EXERCISE DIRECTIONS:
Lines from the start of the data through the line containing "Open the Calendar" must be given again exactly. Leave the others out.

PROVIDED RECORDS:

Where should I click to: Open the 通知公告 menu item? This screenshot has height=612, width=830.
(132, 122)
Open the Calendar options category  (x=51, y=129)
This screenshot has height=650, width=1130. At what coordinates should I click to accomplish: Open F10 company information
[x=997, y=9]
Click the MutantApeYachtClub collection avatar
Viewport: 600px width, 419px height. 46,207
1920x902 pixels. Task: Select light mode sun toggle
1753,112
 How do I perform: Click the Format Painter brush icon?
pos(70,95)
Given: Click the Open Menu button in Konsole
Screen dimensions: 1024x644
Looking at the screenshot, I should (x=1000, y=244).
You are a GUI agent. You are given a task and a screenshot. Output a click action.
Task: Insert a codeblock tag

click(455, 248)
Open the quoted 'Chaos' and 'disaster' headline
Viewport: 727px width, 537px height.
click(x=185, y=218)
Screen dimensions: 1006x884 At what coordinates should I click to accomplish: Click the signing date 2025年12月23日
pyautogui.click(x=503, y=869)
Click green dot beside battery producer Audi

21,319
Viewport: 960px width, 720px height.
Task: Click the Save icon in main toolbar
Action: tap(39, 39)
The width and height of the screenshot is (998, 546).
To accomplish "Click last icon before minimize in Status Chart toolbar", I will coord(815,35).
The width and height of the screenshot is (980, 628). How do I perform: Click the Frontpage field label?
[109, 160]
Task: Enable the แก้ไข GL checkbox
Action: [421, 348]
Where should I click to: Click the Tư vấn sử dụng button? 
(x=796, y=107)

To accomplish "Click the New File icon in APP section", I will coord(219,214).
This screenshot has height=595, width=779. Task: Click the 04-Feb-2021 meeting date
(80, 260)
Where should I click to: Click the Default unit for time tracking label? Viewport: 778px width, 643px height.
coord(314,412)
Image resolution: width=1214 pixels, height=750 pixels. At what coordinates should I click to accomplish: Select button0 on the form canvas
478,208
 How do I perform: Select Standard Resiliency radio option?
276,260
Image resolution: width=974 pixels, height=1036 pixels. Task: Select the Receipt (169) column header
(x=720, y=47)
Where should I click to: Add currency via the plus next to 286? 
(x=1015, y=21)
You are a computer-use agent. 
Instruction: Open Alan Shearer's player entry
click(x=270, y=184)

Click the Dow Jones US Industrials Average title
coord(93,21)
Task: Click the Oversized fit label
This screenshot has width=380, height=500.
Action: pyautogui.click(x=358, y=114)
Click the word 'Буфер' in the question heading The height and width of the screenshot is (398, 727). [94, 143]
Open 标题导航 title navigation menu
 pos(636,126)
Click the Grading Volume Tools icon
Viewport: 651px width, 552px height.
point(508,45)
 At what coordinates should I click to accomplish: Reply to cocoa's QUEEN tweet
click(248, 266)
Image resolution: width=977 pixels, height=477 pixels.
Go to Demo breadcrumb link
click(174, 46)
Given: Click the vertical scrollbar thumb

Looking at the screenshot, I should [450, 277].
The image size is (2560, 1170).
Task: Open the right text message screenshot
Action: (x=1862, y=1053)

TASK RESULT:
Where should I click to: Open the 通知公告 menu item? This screenshot has height=612, width=830.
(132, 122)
Open the Calendar options category  (x=51, y=129)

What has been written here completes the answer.